After a while his excited speech and gusty breathing softened down to silence and to something like sleep, and then Helena sat on a stool beside the sofa and covered her face with her hands. A hot flush mounted to her pale cheeks when she remembered that it had not been for England that she had acted as she had, but first for her father and next for herself.
Perhaps she ought to have told Gordon why she could not leave her father. If she had done so he might have acted otherwise. But the real author of the whole trouble had been the Egyptian. How she hated that man! With all the bitterness of her tortured heart she hated him!
As for Gordon, traitor or no traitor, he had been above them all! Far, far above everybody! Even the Consul-General, now she came to think of it, had been a little man compared with his son.
With her face buried in both hands and the tears at last trickling through her fingers, she saw everything over again, and one thing above all—Gordon standing in silence while her father insulted and degraded him.
The General opened his eyes, and seeing Helena at his feet he tried to comfort her, but every word he spoke went like iron into her soul.

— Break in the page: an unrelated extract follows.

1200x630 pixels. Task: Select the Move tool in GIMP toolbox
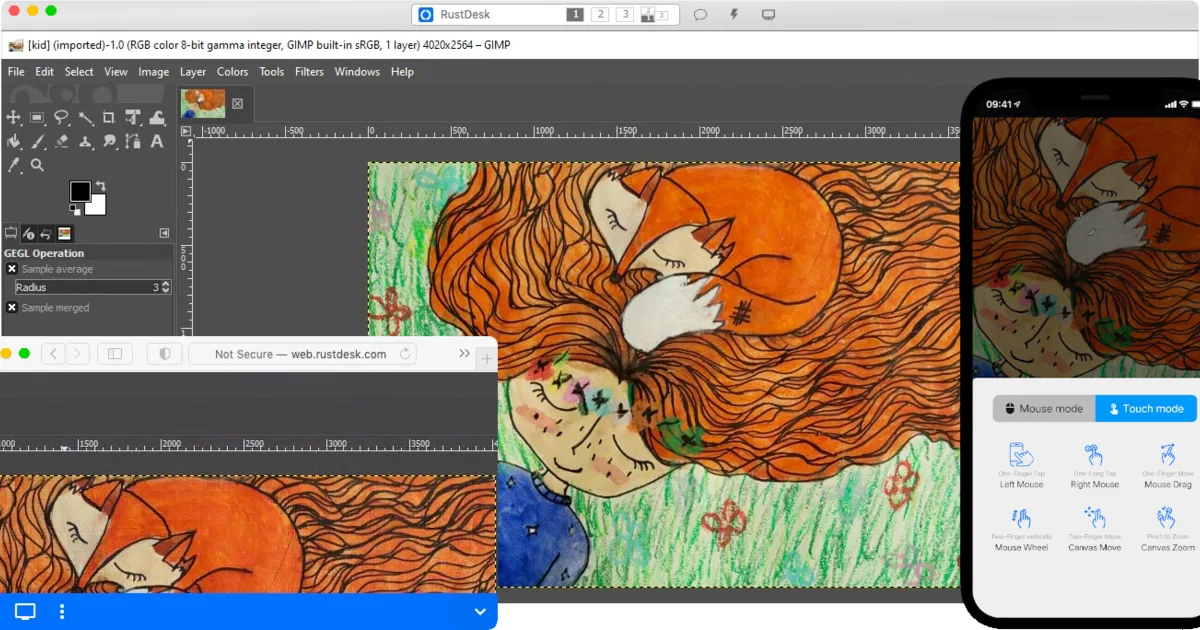[x=14, y=118]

"I'm sorry for you, Helena—very sorry! We must bear this trouble together, dear. Only ourselves again now, you know, just as it was five years ago at home. Your dark hour, this time, darling, but I'll make it up to you. Come, kiss me, Helena," and, drying her weary eyes, she kissed him.

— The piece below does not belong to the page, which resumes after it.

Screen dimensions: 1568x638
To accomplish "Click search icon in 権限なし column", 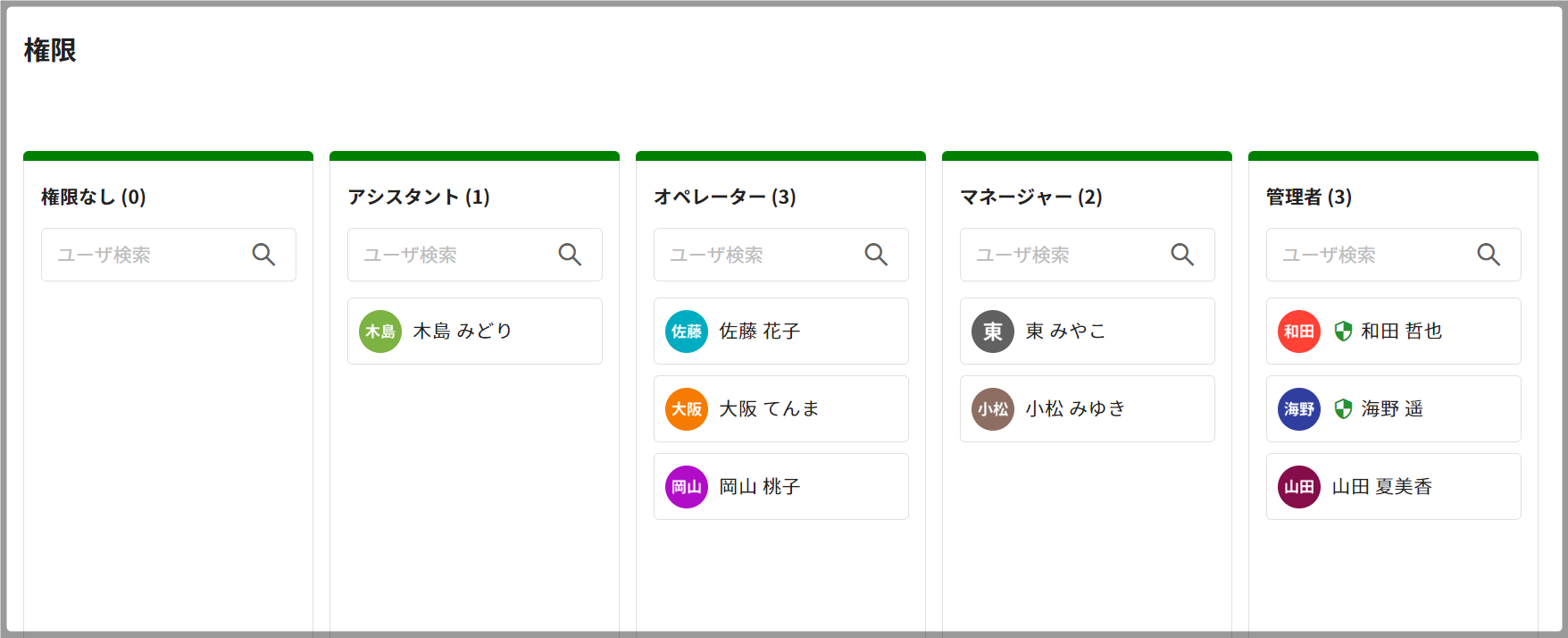I will [263, 255].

The afternoon sun was then reddening the alabaster walls of the mosque outside, and they heard a surging sound as of a crowd approaching. A moment later little black Mosie ran in to say that the new Mahdi was coming, and almost before the General and Helena could rise to their feet a tall man in white Oriental costume entered the room. He came in slowly, solemnly, and with head bent, saying—
"Excuse me, sir, if I come without ceremony."
"Ishmael Ameer?" asked the General.
"My name is Ishmael—you are the Commander of the British forces. May I speak with you alone?"